Data shown:
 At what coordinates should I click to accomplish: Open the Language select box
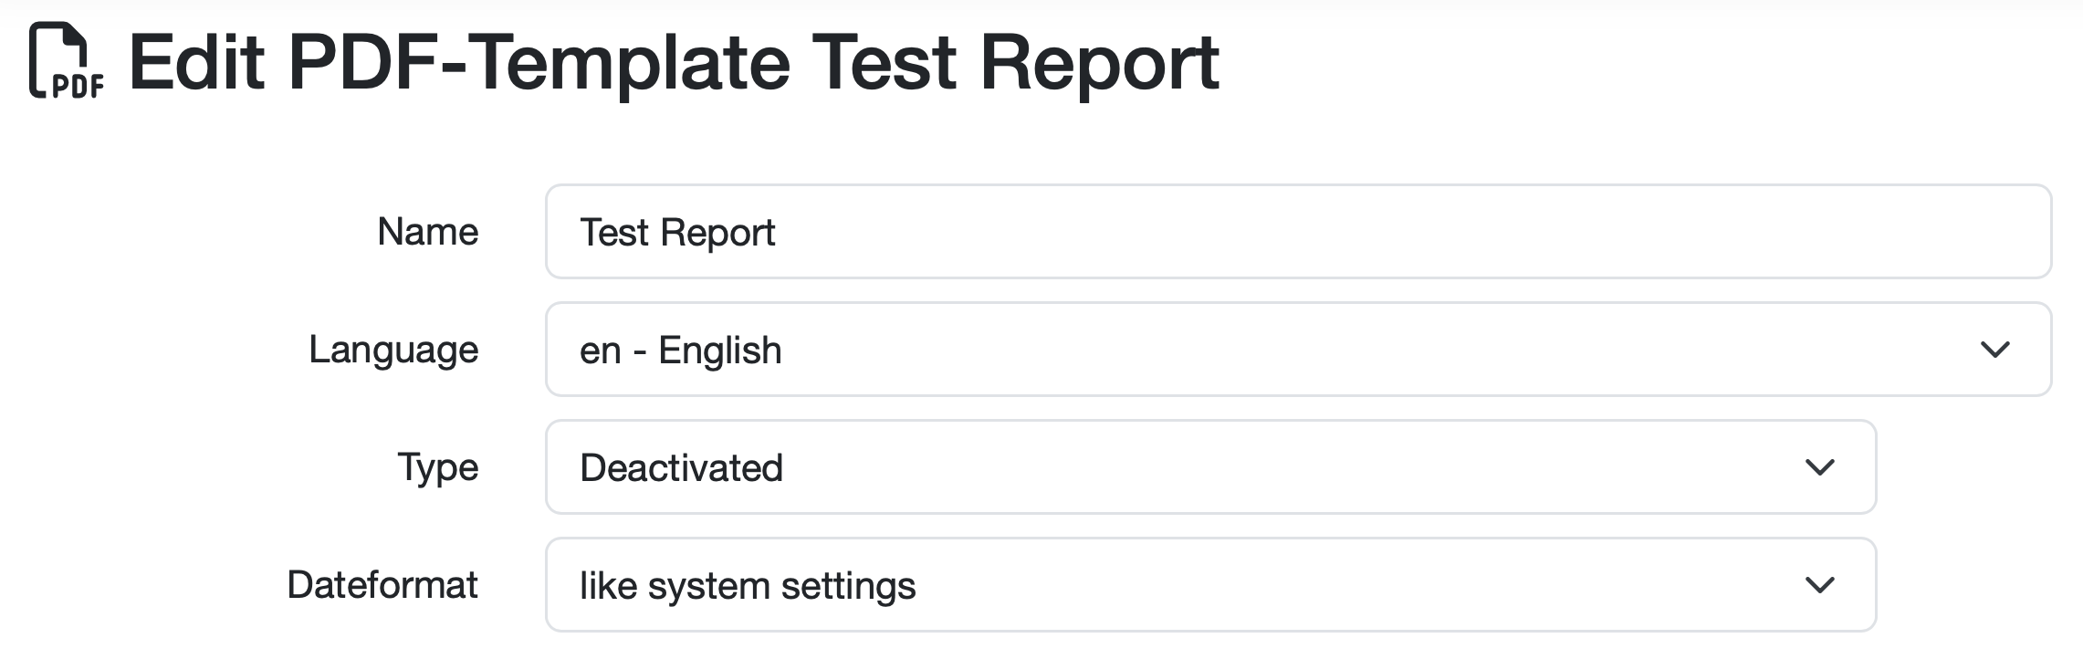click(x=1278, y=350)
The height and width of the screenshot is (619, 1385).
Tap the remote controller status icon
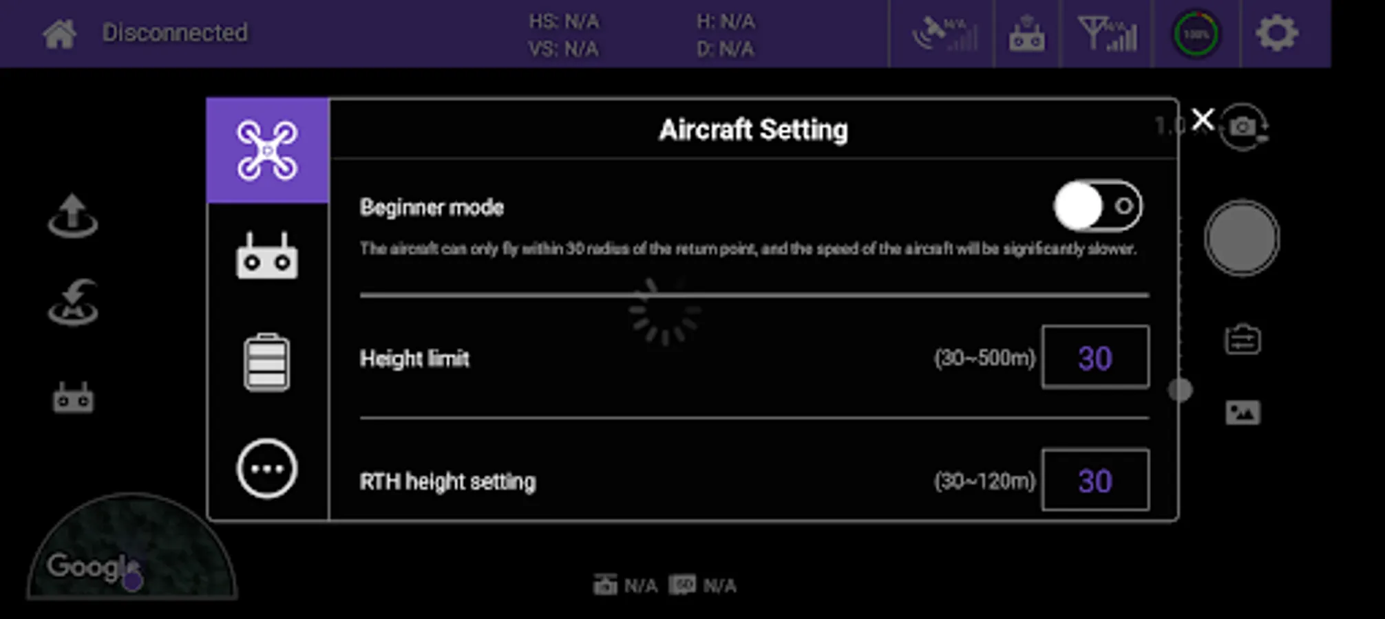(1026, 34)
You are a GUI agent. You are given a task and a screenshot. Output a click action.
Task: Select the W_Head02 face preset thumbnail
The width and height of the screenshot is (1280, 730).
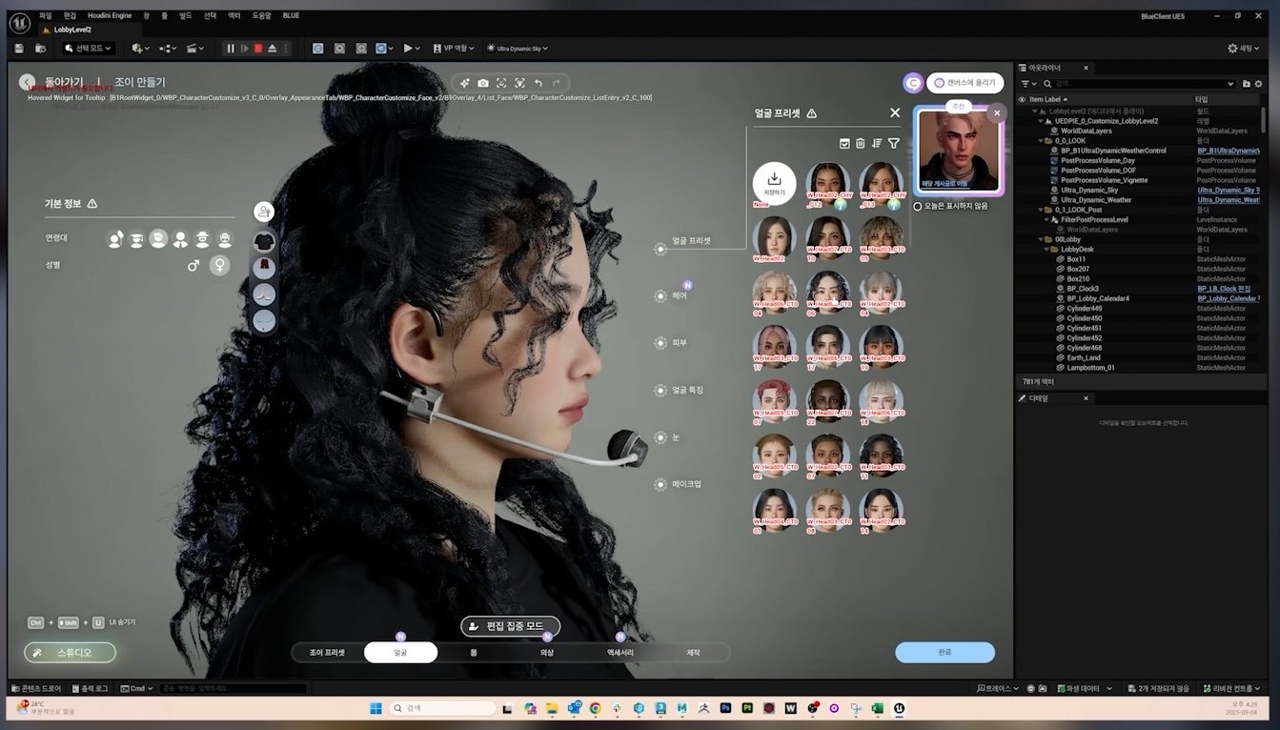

What you will do: Exactly as they appear above, write out all the entries, but not the images.

Answer to this task:
 At what coordinates should I click to accomplish: Open the Language select box
click(x=1278, y=350)
The height and width of the screenshot is (619, 1385).
Tap the remote controller status icon
(1026, 34)
You are a GUI agent. You are given a task and a screenshot. Output a click action.
Task: Select the W_Head02 face preset thumbnail
The width and height of the screenshot is (1280, 730).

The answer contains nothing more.